Dari Laqith bin Shabirah RA, ia berkata Rasulullah SAW bersabda: “Sempurnakanlah wudhu, dan sela-selalah antara jari jemari, dan bersungguh-sungguhlah ketika beristinsyaq, kecuali bila engkau sedang berpuasa.” (HR. Imam yang empat dan dishahihkan oleh Ibnu Khuzaimah)
[shahih: Shahih Al Jami'
927]
Dan Abu Daud dalam satu riwayat: “apabila engkau berwudhu maka berkumur-kumurlah.”
[shahih: Abu Daud
144]
Biografi Perawi
Laqith adalah Ibnu Amir Ibnu Shabirah, julukannya Abu Razin – sebagaimana dikatakan Ibnu Abdil Barr – seorang shahabat yang sangat masyhur, termasuk penduduk Thaif.
Penjelasan Kalimat
Sempurnakanlah wudhu, ( Al
Isbagh yaitu menyempurnakan (membasuh) seluruh anggota wudhu) dan sela-selalah antara jari jemari, (yang dimaksudkan
adalah jari-jari kedua tangan dan kaki, dan telah disebutkan dengan jelas dalam
hadits Ibnu Abbas: “jika engkau berwudhu, maka sela-selalah ruas jari kedua
tangan dan kakimu.” [Shahih: Shahih Al Jami' 452],
akan disebutkan perawinya sebentar lagi) dan
bersungguh-sungguhlah ketika beristinsyaq, kecuali bila engkau sedang
berpuasa.
Dan Abu Daud dalam satu riwayat: “apabila engkau berwudhu maka berkumur-kumurlah.” Juga dikeluarkan oleh Ahmad, Asy-Syafi'i, Ibnu al Jarud, Ibnu Hibban, Al Hakim dan Al Baihaqi dan dishahihkan oleh At Tirmidzi dan Al Baghawi serta Al Qaththan.
Tafsir Hadits
Hadits tersebut menunjukkan wajibnya menyempurnakan wudhu, yaitu membasuh atau mengusap seluruh anggota wudhu. Dalam Al Qamus, lafazh ‘asbagha al wudhu’ yakni meratakan air dan menyempurnakan hak setiap anggota wudhu. Membasuh tiga kali pada anggota wudhu tidak diwajibkan, tetapi hanya sunnah. Tidak boleh lebih dari tiga kali. Maka jika ragu apakah telah mencuci anggota wudhu dua kali atau tiga kali, hendaknya dihitung membasuhnya dua kali.

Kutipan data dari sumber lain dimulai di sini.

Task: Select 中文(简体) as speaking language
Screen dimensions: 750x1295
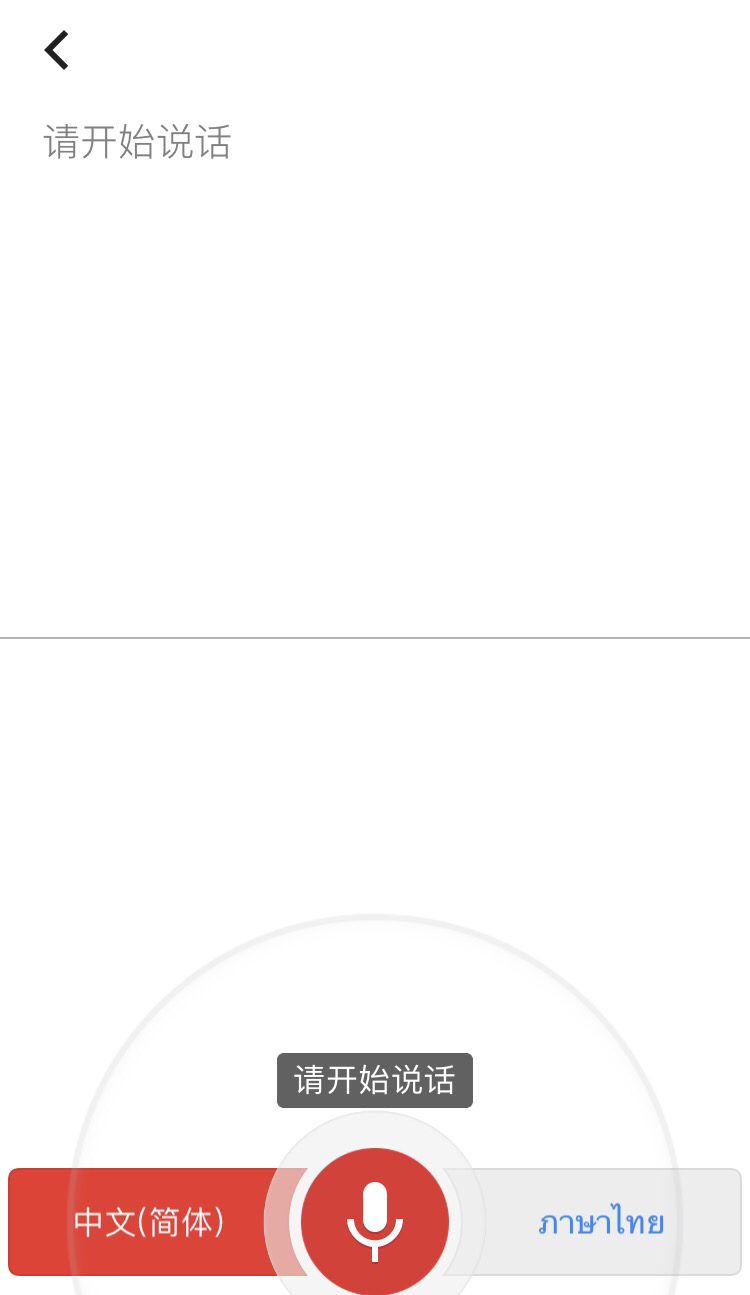Action: tap(149, 1222)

Al-Juwaini berkata, “Mengerjakan wudhu hanya tiga kali dan tidak boleh melebihkannya, karena dikhawatirkan melakukan bid'ah.”

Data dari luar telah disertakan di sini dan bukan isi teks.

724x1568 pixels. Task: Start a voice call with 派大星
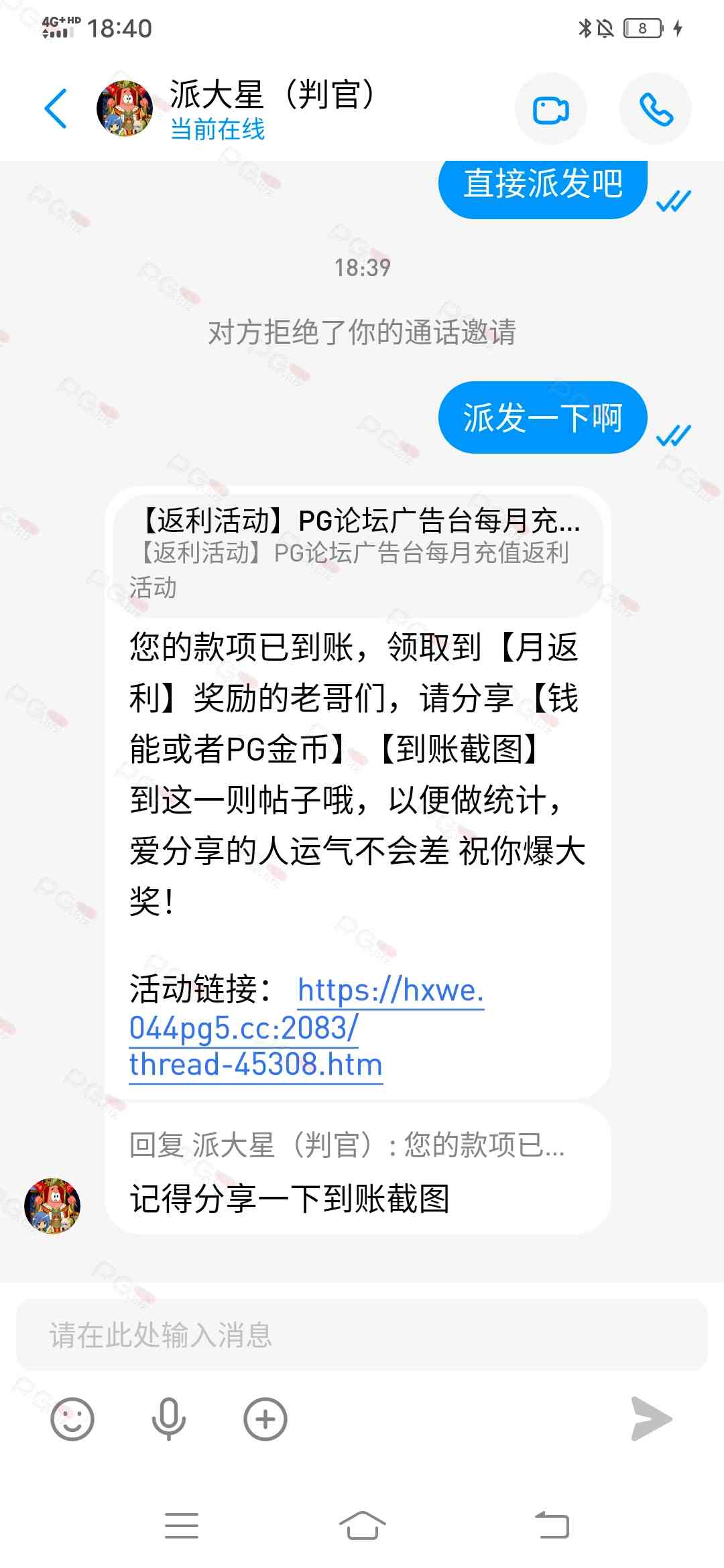pyautogui.click(x=655, y=109)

Adapun yang diriwayatkan dari Ibnu Umar bahwa ia mencuci kakinya tujuh kali, maka perbuatan shahabat tidak dapat dijadikan sebagai hujjah, dan hal itu dapat dipahami bahwa ia mencuci najis empat kali yang tidak dapat hilang melainkan dengan jumlah tersebut, dan juga dalil atas wajibnya menyela-nyela ruas jari.
Telah ditegaskan pula dalam hadits Ibnu Abbas sebagai telah disebutkan yang diriwayatkan oleh At Tirmidzi, Ahmad, Ibnu Majah dan Al Hakim dan dihasankan Al Bukhari.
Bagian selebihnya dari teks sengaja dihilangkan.